Why should women who are enthusiastic to join workforce exit labour mkts?

Young women are returning to the labour force. There is action in the 20-24 year age bracket of women.

Labour force participation rate among young women in the age bracket 20-24 years was 14.3 per cent in the September-December 2019 period. This is the highest participation rate in this age bracket since demonetisation.

What is so special about this finding is that this is the only age-bracket which has seen a clear increase in the labour participation rate since demonetisation. Every other age-bracket has seen a decline. This implies that women who left the labour force post demonetisation have not returned. They seem to have gone for good. But, females entering into their early twenties are coming into the labour force in greater numbers than earlier. These could be new young women who are likely to have completed their graduation and now are entering the labour markets in search for jobs.

This is a welcome change in the newer cohorts of women entering the working-age.

The female labour force participation rate among women of 20-24 years was 17.3 per cent in January-April 2016. This scaled up to 18.4 per cent during May-August 2016. This was the situation before demonetisation. But, the participation rate fell sharply after demonetisation to 13.5 per cent in the September-December 2016 period. Then, the participation rate in this age-bracket fell as low as just 9.5 per cent by May-August 2017. It remained under 11 per cent through most of 2017 and 2018. 2019 has seen a significant improvement.

Female labour force participation rate was 13.4 per cent during January-April 2019. This rose to 13.7 per cent in May-August 2019. With this, it breached the 13.5 per cent level seen around demonetisation (September-December 2016). The latest Wave of CMIE's Consumer Pyramids Household Survey (CPHS) of September-December 2019 shows a further improvement to 14.3 per cent.

This improvement is across rural and urban regions.

But, the picture of women in the labour force is dramatically different in rural and urban India.
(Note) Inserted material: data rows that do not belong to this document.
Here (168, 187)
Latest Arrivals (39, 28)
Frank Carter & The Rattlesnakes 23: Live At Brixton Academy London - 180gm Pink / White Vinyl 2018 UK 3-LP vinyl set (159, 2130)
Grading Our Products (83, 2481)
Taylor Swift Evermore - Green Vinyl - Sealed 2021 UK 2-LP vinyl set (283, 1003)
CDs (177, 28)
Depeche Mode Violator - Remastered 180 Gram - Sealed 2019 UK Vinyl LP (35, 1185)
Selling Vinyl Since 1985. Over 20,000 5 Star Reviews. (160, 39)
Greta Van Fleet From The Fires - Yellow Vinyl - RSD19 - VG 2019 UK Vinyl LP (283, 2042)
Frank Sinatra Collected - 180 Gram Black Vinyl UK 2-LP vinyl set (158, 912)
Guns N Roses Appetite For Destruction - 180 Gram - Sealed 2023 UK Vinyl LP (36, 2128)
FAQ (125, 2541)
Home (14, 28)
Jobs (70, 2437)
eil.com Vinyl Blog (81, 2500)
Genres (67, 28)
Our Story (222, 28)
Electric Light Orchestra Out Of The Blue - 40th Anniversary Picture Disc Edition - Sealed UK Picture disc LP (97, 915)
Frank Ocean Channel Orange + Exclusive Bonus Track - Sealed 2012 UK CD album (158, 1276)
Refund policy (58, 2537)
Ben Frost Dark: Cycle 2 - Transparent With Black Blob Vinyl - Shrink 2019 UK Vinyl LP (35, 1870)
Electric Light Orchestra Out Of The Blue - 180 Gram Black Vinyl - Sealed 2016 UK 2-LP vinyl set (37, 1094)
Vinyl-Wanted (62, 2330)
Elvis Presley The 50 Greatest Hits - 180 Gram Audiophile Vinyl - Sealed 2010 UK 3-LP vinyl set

Young women join the labour force far more enthusiastically in urban India than similar women in rural India. In the September-December 2019 Wave of the CPHS, the female labour participation rate among 20-24 year age groups in rural India was 12.2 per cent. In urban India it was much higher at 18.7 per cent. Let's keep aside the fact that is rather too low in both rural and urban regions and focus,
for now, on the difference in the two.

In rural India, the female LFPR in the 20-24 age-bracket had fallen from 16.4 per cent before demonetisation to 9.3 per cent within a year. It has since improved to 12.2 per cent. This is an improvement of nearly 300 basis points. The improvement among urban women in the same age bracket is more than twice as much, of over 670 basis points in the LPR -- from a low of 11.9 per cent in May-August 2017 to 18.7 per cent in September-December 2019.

But, this enthusiasm of young urban women in their twenties does not last long. Female labour force participation rate among women in their early twenties, at 18.7 per cent is 6.5 percentage points higher than in the same age women in rural India at 12.2 per cent. This lead of urban women narrows a bit in the late twenties but is still significant at 4.7 percentage points.

Then, in the thirties, urban women labour force participation falls off a cliff -- from 16-18 per cent down to 11-12 per cent. In the case of rural women it climbs up to over 16 per cent.

The phenomenon of urban women joining the labour force more enthusiastically than rural women and then exiting the labour force in their thirties while rural women continue to remain and even increase participation in the labour force in their thirties and forties is not new. What seems to be new is the apparent increased recoil of young women from the labour force. The labour force participation of women in their twenties is increasing. But, their participation in the thirties is falling more sharply than before. And, the fall is sustained through senior years.

Why should women who are initially enthusiastic to join the workforce exit the labour markets? Something seems to be discouraging them. Some old arguments may require a re-examination. If it was higher education then what would explain their enthusiastic entry into the labour markets in their twenties? The decline is in the thirties and later years. Even rising household incomes may require a re-examination. If it is child-bearing and child-care, then apparently, new laws to give extended maternity leave, etc have not worked.

There is a need for us to understand what discourages women from continuing to work after their twenties and find ways to remove those hurdles to ensure that the new cohorts that are entering the labour markets do not exit like their seniors did.